Warum willst du nur eine Netzwerkkarte benutzen, wenn du zwei hast und es vorher funktioniert hat? Die Sache mit Modem über einen Switch verteilen funktioniert sicher (hab ich auch lang genug so gemacht), aber warum willst du das machen, wenn du's nicht mußt?

----------

## papahuhn

Habe ich das in etwa so richtig verstanden?

- eth0 gibt es quasi nicht mehr.

- eth1, das DSL-Modem und andere Rechner aus  192.168.0.0/24 hängen an einem Switch.

- br0 ist eine Bridge aus eth1 und tap0

- link_ppp0=br0

- DSL Einwahl funktioniert, Router hat Internetzugang

- Andere Rechner aus 192.168.0.0/24 kommen nicht ins Internet

Wie sieht die Routingtabelle nach der Einwahl aus?

----------

## jack32

Der Grund ist folgender: Ich wohne im Studentenwohnheim.

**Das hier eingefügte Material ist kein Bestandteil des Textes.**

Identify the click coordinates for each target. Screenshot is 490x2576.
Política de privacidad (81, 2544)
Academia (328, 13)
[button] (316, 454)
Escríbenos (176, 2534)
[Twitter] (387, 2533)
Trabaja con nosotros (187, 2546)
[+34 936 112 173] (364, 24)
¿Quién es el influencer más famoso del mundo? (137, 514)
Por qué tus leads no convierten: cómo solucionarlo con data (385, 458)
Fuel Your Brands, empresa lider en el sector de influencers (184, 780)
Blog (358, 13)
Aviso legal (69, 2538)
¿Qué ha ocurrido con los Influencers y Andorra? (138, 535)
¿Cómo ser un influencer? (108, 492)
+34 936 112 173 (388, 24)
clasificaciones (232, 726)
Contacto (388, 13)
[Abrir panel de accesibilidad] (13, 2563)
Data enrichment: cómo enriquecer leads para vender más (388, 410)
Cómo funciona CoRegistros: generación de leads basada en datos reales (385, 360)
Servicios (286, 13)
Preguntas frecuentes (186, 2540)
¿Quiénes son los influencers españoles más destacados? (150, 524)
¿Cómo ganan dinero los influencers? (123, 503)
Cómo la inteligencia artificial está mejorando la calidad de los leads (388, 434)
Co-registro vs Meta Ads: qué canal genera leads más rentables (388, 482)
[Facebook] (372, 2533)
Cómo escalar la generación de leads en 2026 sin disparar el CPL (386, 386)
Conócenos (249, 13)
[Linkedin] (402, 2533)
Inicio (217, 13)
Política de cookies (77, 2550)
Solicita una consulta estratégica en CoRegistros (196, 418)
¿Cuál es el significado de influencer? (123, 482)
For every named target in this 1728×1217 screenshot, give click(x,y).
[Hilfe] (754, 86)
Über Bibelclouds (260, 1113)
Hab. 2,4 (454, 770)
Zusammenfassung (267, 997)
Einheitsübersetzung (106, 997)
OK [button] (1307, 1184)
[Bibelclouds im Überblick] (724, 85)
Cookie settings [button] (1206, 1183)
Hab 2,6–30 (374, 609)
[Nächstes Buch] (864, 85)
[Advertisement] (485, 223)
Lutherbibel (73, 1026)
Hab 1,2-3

Und möchte das Wohnheim

auch noch an mein Netzwerk mit dranhängen. Am besten wäre wohl ne 3. Netzwerkkarte.

Leider hab ich im Server kein platz mehr bzw kein freien PCI Slot.

Deswegen möchte ich die eine Netzwerkkarte für diesen Zweck nutzen.

 *papahuhn wrote:*   

> Habe ich das in etwa so richtig verstanden?
> 
> - eth0 gibt es quasi nicht mehr. <--- siehe oben
> 
> - eth1, das DSL-Modem und andere Rechner aus  192.168.0.0/24 hängen an einem Switch. <--- ja, an eth0 hängt der switch.
> ...

 Last edited by jack32 on Fri Nov 07, 2008 11:38 am; edited 1 time in total

----------

## trikolon

etwas OT:

derartige netzwerkkarten sind dir aber bekannt oder?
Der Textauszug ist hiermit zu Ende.